Emma stepped onto the stars, her boots clanking softly against the marble. In her dream, the floor had simply opened. Now, nothing happened. She rubbed at her exhausted eyes with her knuckles, feeling inside herself for the instinct that had guided her in opening the door of the City.

I am a parabatai, she thought. The magic that binds me to Julian is woven into this place, into the fabric of Nephilim. Hesitantly, she touched a finger to the blade of the Mortal Sword. Ran her fingertip down it gently, letting her memory fall back to that moment she had stood in the fire with Julian—thy people shall be my people, thy God my God—

A bead of blood formed on her fingertip and splashed down onto the marble at her feet. There was a click, and the floor, which had appeared seamless, opened and slid back, revealing a black gap below it.

In that gap was a tablet. She could see it far more clearly than she had in her dream. It was made of white basalt, and on it was a parabatai rune painted in blood so ancient that the blood itself had long dissolved, leaving behind only a red-brown stain in the shape of the rune.

Emma’s breath caught in her throat. Despite everything, being in the presence of something so old and so powerful caught at her heart. Feeling as if she were choking, she raised the Sword in her hands, the tip of the blade pointed downward.

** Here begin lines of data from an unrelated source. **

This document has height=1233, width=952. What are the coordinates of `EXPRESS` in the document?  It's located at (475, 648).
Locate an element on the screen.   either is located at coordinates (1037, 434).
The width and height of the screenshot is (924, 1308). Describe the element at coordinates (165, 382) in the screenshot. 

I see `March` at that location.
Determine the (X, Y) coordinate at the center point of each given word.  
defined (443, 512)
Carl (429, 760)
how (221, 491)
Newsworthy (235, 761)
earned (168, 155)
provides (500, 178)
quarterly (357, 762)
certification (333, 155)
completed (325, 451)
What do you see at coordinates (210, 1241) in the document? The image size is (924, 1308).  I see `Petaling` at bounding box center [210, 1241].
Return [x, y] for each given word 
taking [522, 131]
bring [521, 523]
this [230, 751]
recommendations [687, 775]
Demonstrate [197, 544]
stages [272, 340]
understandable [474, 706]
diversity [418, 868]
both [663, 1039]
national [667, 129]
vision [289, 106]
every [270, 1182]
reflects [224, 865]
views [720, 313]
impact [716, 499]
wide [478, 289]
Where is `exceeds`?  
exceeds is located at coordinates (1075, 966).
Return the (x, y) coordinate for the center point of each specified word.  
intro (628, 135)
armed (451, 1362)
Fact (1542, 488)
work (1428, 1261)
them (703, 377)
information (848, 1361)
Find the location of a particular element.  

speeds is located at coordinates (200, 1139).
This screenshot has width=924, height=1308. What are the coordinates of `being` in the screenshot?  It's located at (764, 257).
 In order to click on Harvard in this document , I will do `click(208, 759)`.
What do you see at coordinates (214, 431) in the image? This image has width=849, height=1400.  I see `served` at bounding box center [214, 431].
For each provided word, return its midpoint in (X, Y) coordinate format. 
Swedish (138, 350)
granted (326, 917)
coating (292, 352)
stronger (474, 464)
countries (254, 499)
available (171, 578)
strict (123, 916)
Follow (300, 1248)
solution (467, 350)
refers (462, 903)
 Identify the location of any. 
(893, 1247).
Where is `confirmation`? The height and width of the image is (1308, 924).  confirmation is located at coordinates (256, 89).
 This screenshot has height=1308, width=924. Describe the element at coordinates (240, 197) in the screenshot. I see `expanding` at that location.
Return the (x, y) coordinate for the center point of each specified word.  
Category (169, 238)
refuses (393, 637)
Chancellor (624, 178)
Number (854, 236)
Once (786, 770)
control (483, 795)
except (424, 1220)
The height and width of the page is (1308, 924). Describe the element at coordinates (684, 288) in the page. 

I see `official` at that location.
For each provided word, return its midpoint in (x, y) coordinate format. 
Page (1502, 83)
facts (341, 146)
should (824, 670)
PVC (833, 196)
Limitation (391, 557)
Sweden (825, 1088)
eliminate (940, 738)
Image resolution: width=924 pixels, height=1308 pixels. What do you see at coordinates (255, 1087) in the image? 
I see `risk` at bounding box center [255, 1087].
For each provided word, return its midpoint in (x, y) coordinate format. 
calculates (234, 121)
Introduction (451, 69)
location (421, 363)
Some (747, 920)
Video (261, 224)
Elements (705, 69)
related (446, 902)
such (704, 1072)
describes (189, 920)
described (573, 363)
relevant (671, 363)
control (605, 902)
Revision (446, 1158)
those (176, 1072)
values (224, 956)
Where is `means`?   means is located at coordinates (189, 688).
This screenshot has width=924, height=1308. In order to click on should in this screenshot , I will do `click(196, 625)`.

She could see herself doing it, driving the Sword down, splitting the tablet apart. She imagined the sound of it breaking. It would be the sound of hearts breaking, all over the world, as parabatai were cut apart. She imagined them reaching for each other in uncomprehending horror—Jace and Alec, Clary and Simon.

The pain that Julian would feel.

She began to sob silently. She would be an exile, a pariah, cast out like Cain. She imagined Clary and the others turning from her with looks of loathing. You couldn’t hurt people like that and be forgiven.

But she thought again of Diana in Thule. Their runes began to burn like fire, as if they had fire in their veins instead of blood. People said that the blades of those who fought them shattered in their hands. Black lines spread over their bodies and they became monstrous—physically monstrous. I never saw it happen, mind you—I heard this all thirdhand. Stories about ruthless, massive shining creatures, tearing cities apart. Sebastian had to release thousands of demons to take them down. A lot of mundanes and Shadowhunters died.

She and Julian could not become monsters. They could not destroy everyone they knew and loved. It was better to break the parabatai bonds than to be responsible for death and destruction. It felt like forever since Jem had explained the curse to her. They had tried everything to escape it.

Eventually the power would make them mad, until they became as monsters. They would destroy their families, the ones they loved. Death would surround them.

There was no escape but this. Her hands clamped tighter around the sword’s hilt. She raised Maellartach.

Forgive me, Julian.

“Stop!” A voice rang through the Bone City. “Emma! What are you doing?”

She turned, without moving from the Speaking Stars or lowering the Sword. Julian stood at the entrance to the chamber. He was white-faced, staring at her in total shock. He had clearly been running: He was breathless, leaves in his hair and mud on his shoes.

“Don’t try to stop me, Julian.” Her voice was barely above a whisper.

He held his hands out as if to show they were empty of weapons and took a step forward, toward her. She shook her head and he stopped. “I always thought this would be me,” he said. “I never thought it would be you doing this.”